Namun ada benarnya, guru memang selalu jadi korban. Musibah seolah dinikahinya sejak gong keguruan didegungkan. Pertama, guru terikat dengan hukum ekonomi "supply and demand". Semakin ketersediaan guru berlebih maka harga guru pun menurun. Banyak guru mengurangi harganya karena berjibaku dengan derasnya supply. Rekruitmen calon guru di universitas begitu mudah sehingga lulusannya pun begitu melimpah yang pada ujungnya, harga guru diminimaliskan: "jika mau dibayar rendah silahkan ngajar, jika tak mau mohon maaf guru lain sudah ngantri melamar". Ini musibah karir. Mereka tak berkutik.
Kedua, penghormatan pada guru berubah sejak jadi profesi. Hormatnya disesuaikan dengan jumlah digit di kuitansi yang dibayarkan orang tua. Semakin nolnya banyak semakin guru adalah budak untuk menerima titah orang tua. Senada dengan itu pun, guru kini ruhul jihad tarbiyahnya menurun karena terdampak materialisme akut. Hingga kedua pihak klop: orang tua bayar, guru butuh pulus, maka pendidikan transaksional jadi pola hubungan tak terhindarkan. Beda dengan dulu, guru adalah pengabdian, posisinya seperti Brahmana, sangat disegani dan dihormati. Dari sudut ini, guru adalah korban sistemik dari musibah arus modernitas yang bias.
Ketiga, guru tertindas musibah administrasi. Tugas guru adalah mengasuh anak agar siap saat dewasa. Sejak ilmu administrasi "menjajah" guru, tibalah guru diseret pada sejumlah pemenuhan dokumen-dokumen yang sejatinya tidak begitu membantu dalam pembelajaran. Mereka hadir berakibat abai pada inovasi di kelas, guru disibukan pada isian-isian rezim pengawas yang kejam dan dihantui akreditasi yang menebar hantu kiamat. Siswa dibiarkan belajar mandiri karena standar-standar dokumen mesti dilengkapi walau mereka tak tahu gunanya untuk apa. Ini pun musibah dalam manajemen sekolah yang anomali.
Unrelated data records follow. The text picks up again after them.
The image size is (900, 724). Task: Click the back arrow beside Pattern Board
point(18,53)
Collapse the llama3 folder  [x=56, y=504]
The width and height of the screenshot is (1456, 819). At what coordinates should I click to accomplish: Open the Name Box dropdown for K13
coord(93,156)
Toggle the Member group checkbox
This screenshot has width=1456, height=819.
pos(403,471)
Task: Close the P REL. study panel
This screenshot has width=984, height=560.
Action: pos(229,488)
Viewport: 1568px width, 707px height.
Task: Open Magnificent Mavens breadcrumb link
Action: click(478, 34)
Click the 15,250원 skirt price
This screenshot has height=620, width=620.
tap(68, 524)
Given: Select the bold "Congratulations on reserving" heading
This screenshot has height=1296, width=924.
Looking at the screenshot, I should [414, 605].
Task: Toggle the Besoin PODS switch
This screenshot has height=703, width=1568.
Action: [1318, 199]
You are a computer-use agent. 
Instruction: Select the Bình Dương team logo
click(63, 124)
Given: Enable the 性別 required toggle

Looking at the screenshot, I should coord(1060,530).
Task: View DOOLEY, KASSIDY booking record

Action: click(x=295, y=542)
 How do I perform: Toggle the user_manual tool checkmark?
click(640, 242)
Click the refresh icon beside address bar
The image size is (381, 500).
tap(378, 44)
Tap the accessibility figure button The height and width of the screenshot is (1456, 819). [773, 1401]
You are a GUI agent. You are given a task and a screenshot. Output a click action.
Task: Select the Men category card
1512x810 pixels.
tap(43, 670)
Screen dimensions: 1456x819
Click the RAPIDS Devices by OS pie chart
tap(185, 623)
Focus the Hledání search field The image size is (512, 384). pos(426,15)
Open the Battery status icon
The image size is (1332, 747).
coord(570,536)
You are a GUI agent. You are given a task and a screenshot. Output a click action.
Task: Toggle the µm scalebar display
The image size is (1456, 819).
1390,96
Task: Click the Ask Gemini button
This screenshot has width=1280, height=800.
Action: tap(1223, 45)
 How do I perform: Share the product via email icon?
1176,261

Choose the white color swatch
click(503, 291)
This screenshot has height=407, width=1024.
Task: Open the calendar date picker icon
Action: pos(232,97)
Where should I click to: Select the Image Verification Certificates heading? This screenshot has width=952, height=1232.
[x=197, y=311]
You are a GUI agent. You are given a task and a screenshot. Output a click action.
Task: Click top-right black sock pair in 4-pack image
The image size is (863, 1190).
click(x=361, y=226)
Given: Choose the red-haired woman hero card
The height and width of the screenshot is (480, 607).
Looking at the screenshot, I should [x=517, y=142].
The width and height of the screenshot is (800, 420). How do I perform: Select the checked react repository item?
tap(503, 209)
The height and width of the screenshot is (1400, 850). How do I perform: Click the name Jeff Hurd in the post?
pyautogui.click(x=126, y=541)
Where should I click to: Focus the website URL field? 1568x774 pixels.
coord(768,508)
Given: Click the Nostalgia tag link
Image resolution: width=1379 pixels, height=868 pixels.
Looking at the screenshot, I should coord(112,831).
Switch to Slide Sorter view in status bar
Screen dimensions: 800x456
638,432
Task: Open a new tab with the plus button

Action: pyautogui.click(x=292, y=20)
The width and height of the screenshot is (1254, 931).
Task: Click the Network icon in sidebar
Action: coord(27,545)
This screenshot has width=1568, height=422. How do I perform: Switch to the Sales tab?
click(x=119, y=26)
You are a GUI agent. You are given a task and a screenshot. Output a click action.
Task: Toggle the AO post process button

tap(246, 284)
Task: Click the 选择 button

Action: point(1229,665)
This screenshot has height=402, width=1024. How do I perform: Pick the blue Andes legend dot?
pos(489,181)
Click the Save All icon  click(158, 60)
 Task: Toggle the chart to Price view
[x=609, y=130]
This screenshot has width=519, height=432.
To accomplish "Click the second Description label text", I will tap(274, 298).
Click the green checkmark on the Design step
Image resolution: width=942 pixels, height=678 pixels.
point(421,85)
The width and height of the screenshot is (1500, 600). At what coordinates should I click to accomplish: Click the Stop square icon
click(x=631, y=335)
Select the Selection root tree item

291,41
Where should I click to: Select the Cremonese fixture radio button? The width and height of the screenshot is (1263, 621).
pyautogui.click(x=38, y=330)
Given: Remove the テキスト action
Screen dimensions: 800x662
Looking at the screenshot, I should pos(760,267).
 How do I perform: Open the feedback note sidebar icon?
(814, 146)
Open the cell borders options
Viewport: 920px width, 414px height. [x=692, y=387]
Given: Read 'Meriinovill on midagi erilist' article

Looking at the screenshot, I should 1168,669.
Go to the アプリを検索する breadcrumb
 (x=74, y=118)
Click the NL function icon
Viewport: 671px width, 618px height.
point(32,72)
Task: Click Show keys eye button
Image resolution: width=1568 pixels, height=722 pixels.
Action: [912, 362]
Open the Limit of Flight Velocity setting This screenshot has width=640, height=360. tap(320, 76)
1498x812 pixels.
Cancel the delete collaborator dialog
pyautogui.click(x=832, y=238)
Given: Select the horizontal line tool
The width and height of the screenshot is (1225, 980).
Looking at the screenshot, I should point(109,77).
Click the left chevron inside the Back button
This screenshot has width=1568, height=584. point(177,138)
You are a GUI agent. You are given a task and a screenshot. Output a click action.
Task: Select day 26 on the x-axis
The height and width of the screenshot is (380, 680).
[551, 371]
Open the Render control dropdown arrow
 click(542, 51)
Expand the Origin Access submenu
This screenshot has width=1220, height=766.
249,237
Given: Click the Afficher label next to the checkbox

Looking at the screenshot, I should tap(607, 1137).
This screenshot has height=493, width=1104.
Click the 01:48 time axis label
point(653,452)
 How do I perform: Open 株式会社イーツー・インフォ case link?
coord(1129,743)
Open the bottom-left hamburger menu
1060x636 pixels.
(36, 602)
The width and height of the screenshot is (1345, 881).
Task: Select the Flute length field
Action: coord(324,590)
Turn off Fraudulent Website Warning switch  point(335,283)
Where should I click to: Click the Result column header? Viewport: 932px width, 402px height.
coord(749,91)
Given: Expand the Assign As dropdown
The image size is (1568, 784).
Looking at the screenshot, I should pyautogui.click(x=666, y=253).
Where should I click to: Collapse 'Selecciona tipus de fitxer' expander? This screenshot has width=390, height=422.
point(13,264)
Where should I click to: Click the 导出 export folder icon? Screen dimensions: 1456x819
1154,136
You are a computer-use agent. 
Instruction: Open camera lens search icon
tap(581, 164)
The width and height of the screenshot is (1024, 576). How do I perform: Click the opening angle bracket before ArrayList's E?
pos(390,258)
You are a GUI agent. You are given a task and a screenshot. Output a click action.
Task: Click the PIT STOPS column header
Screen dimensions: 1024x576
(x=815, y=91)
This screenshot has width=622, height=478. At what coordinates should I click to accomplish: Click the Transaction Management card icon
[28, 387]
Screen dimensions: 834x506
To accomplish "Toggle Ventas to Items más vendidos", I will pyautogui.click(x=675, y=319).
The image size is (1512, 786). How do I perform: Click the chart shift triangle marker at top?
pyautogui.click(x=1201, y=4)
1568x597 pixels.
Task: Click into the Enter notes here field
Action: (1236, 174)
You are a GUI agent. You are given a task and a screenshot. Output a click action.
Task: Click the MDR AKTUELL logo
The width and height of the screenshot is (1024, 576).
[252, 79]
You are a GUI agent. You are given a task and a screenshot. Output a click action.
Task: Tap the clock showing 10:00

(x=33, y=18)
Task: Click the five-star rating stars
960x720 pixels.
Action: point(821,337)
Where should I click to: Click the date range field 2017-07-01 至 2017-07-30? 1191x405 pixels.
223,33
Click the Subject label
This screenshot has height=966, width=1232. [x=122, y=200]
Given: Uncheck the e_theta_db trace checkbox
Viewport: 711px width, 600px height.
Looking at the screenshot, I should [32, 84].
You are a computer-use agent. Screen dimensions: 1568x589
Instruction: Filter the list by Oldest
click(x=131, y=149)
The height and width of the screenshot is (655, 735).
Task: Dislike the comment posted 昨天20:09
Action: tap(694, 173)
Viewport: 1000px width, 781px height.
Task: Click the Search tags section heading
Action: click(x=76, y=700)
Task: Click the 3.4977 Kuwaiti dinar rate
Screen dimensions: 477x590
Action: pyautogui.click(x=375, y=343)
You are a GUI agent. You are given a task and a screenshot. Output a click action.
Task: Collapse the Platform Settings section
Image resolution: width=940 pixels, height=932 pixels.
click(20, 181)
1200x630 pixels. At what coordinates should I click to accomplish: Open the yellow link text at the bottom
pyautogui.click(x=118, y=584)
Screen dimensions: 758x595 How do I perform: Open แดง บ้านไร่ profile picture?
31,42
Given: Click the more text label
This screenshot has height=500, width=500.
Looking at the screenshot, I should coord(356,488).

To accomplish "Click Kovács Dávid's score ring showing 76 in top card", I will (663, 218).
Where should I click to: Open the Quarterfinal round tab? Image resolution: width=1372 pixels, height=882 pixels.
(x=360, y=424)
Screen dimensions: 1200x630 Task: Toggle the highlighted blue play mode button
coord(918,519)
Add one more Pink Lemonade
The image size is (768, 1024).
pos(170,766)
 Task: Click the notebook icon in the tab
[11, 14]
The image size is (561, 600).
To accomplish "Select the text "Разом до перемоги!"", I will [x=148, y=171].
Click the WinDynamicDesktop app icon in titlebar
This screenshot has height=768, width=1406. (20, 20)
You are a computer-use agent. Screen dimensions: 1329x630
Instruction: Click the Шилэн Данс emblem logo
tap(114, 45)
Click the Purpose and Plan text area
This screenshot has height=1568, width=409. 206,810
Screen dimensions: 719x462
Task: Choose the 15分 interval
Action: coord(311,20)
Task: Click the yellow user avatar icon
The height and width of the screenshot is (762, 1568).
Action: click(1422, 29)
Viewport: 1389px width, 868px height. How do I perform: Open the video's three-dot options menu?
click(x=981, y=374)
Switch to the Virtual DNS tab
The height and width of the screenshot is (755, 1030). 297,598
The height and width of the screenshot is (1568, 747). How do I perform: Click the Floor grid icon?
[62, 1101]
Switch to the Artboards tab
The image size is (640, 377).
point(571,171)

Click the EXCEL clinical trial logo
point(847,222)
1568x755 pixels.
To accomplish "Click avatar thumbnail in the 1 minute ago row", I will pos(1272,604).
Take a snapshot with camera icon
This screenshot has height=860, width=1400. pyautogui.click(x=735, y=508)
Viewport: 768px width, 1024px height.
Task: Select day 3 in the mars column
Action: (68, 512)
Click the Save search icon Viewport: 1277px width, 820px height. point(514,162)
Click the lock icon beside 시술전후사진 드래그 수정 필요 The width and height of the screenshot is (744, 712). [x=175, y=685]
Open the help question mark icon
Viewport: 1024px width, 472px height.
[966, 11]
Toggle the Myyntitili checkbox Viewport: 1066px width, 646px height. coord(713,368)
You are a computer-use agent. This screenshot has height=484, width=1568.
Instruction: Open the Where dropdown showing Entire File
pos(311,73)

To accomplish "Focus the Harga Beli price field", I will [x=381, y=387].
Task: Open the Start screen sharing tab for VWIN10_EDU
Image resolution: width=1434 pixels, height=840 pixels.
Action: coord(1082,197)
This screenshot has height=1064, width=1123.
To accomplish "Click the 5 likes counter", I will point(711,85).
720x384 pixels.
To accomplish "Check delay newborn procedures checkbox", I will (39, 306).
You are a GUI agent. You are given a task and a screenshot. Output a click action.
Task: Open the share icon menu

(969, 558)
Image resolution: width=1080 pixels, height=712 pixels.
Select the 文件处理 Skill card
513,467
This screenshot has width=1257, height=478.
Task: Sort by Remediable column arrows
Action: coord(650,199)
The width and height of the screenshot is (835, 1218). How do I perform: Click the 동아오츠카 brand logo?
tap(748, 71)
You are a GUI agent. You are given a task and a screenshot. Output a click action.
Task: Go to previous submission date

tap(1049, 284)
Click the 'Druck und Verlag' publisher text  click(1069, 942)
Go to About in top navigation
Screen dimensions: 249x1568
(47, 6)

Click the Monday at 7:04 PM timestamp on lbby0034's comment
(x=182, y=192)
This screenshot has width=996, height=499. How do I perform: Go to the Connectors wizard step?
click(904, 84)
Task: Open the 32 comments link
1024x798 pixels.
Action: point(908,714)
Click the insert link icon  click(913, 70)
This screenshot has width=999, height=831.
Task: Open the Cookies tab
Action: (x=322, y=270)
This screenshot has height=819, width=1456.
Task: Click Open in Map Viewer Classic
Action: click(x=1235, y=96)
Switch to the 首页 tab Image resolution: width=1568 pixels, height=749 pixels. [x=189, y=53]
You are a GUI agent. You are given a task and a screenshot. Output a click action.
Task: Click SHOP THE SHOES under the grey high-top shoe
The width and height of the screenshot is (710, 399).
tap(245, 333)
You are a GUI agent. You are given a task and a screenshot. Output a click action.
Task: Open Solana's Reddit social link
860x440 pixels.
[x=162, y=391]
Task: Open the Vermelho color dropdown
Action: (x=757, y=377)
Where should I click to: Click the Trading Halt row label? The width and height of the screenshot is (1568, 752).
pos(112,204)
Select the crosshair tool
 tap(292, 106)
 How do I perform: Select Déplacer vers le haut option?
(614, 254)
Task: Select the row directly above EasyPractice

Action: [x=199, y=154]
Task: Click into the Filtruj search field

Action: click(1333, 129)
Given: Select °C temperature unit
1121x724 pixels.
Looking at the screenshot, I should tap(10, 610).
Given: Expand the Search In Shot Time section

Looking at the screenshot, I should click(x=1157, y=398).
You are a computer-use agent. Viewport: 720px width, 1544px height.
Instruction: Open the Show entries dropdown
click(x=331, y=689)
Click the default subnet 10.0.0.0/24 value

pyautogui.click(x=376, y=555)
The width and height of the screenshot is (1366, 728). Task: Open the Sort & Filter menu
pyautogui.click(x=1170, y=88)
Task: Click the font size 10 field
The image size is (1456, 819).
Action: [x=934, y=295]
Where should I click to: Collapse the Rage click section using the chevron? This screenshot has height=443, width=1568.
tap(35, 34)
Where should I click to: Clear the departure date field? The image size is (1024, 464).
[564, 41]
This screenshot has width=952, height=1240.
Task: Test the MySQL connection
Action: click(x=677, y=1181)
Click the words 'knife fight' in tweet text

Terakhir, guru tak boleh sejahtera. Guru ingin healing, nebenglah dengan siswa di study tour. Lantas mereka dicaci: tak ada modal. Saat bayar mahal dan terjadi kecelakaan, siapa lagi tertuduh utama jika bukan guru. Guru pun profesi paling besar yang terjerat pinjol. Mereka pewaris ilmu, tapi mereka tak cukup uang untuk survive. Mereka literate tentang bahaya pinjol, tapi perut mereka tak bisa ditolong. Pengangkatan guru sering jadi candu, tapi itu tak cukup. Guru sering jadi korban gaya hidup yang hedon, mungkin tak belajar zuhud, sederhana dan qanaah. Banyak lulusan guru menilai, jadi guru itu enak. Padahal, enak saja tak cukup, butuh ilmu spitual tarbiyah yang tak gampang mendapatkannya. Jika sudah dapat, insya Allah musibah dan guru akan segera cerai talak tiga saat itu juga!